Department of Cardiology, Daejeon St. Mary's Hospital, College of Medicine, The Catholic University of Korea, Seoul 06591, Republic of Korea.
Department of Neurology, Daejeon St. Mary's Hospital, College of Medicine, The Catholic University of Korea, Seoul 06591, Republic of Korea.
Medicina (Kaunas). 2024 Jun 23;60(7):1029. doi: 10.3390/medicina60071029.

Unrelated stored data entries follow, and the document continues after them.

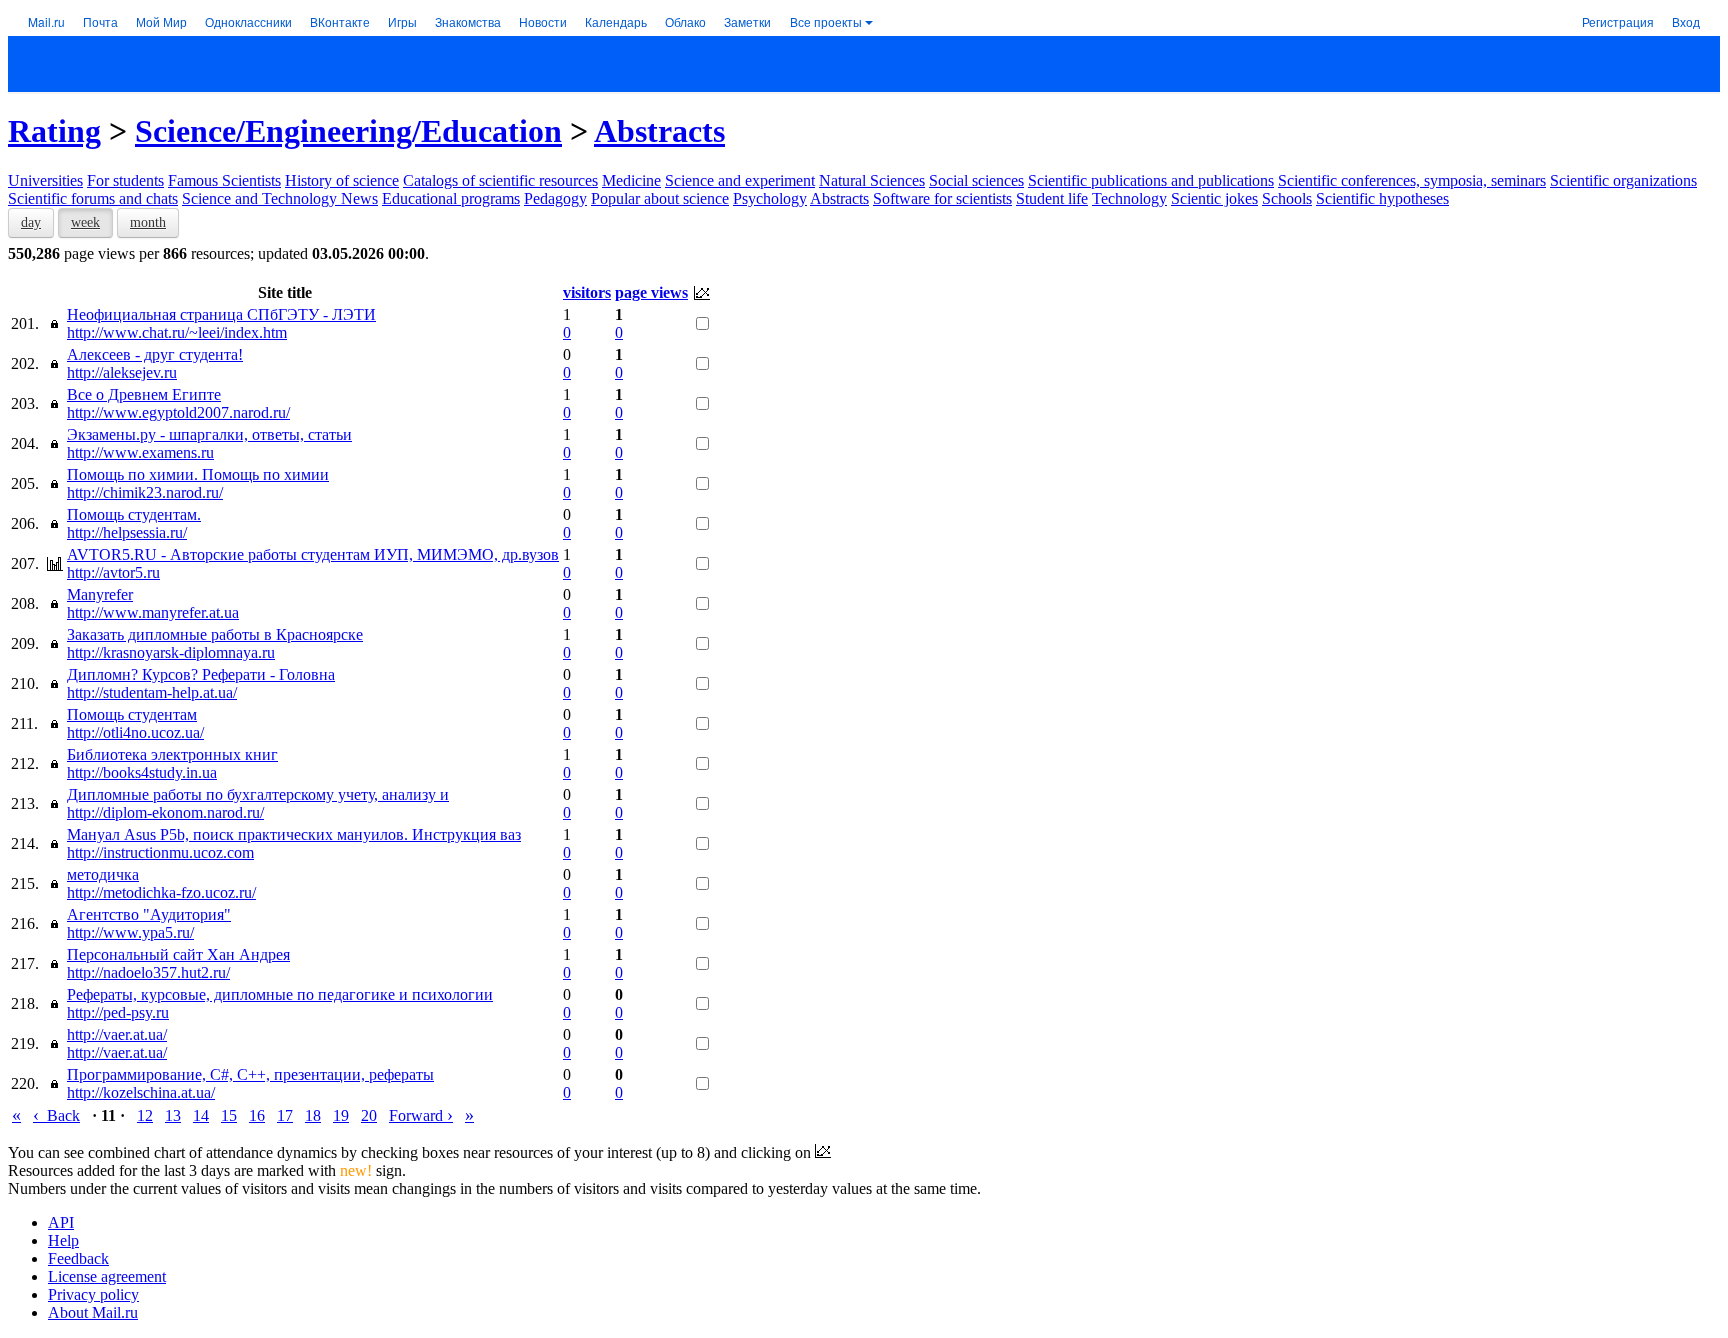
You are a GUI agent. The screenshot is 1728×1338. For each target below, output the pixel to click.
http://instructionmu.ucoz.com (160, 852)
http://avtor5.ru (113, 572)
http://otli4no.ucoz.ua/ (135, 732)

Obstructive sleep apnea (OSA) is common in cardiovascular disease (CVD), although positive airway pressure (PAP) treatment has not been demonstrated to improve the cardiovascular outcome. The objective of this study is to investigate the impact of adherence to PAP therapy on cardiopulmonary exercise testing (CPET) performance in patients with concomitant OSA and CVD. This preliminary study involved symptomatic OSA patients requiring PAP treatment who had CVD. All subjects underwent polysomnography, echocardiography, and CPET at baseline. After 6 to 12 months of PAP treatment, CPET performance was re-assessed. The changes in CPET parameters before and after PAP treatment were compared between patients who were adherent to PAP and patients who were not adherent to PAP. A total of 16 OSA patients with an apnea-hypopnea index of 32.0 ± 23.4 were enrolled. Patients were classified into the adherent ( = 9) and non-adherent ( = 7) groups with regard to PAP adherence. After 6 to 12 months of PAP treatment, the PAP-adherent group showed a greater increase in peak VO2 than the PAP-non-adherent group, but the difference between the two groups was not significant ( = 0.581). The decrease in ventilatory equivalent for the carbon dioxide slope (VE/VCO2) was significantly greater in the PAP-adherent group compared to the PAP-non-adherent group ( = 0.030). Adherence to PAP therapy for OSA is associated with an improvement in the VE/VCO2 slope, as an index of the ventilatory response to exercise, in patients with CVD. Screening for sleep apnea in CVD patients may be warranted, and strategies to optimize adherence to PAP in these patients are beneficial. Further evidence is needed to elucidate whether CPET could be routinely used to monitor treatment responses of OSA to PAP therapy in patients with CVD.
阻塞性睡眠呼吸暂停(OSA)在心血管疾病(CVD)中很常见,尽管已经证明气道正压通气(PAP)治疗不能改善心血管结局。本研究的目的是探讨合并 OSA 和 CVD 的患者对 PAP 治疗的依从性对心肺运动测试(CPET)表现的影响。这项初步研究涉及需要 PAP 治疗的有症状 OSA 患者,这些患者患有 CVD。所有患者均在基线时进行了多导睡眠图、超声心动图和 CPET 检查。在 PAP 治疗 6 至 12 个月后,重新评估 CPET 表现。比较了 PAP 治疗依从性良好和 PAP 治疗不依从的患者 CPET 参数在 PAP 治疗前后的变化。共纳入 16 例呼吸暂停低通气指数为 32.0 ± 23.4 的 OSA 患者。根据 PAP 依从性,患者分为依从(n = 9)和不依从(n = 7)两组。在 PAP 治疗 6 至 12 个月后,PAP 依从组的峰值 VO2 增加明显大于 PAP 不依从组,但两组间差异无统计学意义(P = 0.581)。与 PAP 不依从组相比,PAP 依从组的二氧化碳斜率通气当量(VE/VCO2)降低更为明显(P = 0.030)。
对 OSA 患者进行 PAP 治疗的依从性与 CVD 患者运动时的通气反应指标 VE/VCO2 斜率的改善相关。可能需要对 CVD 患者进行睡眠呼吸暂停筛查,并优化这些患者对 PAP 的依从性策略。需要进一步的证据来阐明 CPET 是否可以常规用于监测 CVD 患者 OSA 对 PAP 治疗的反应。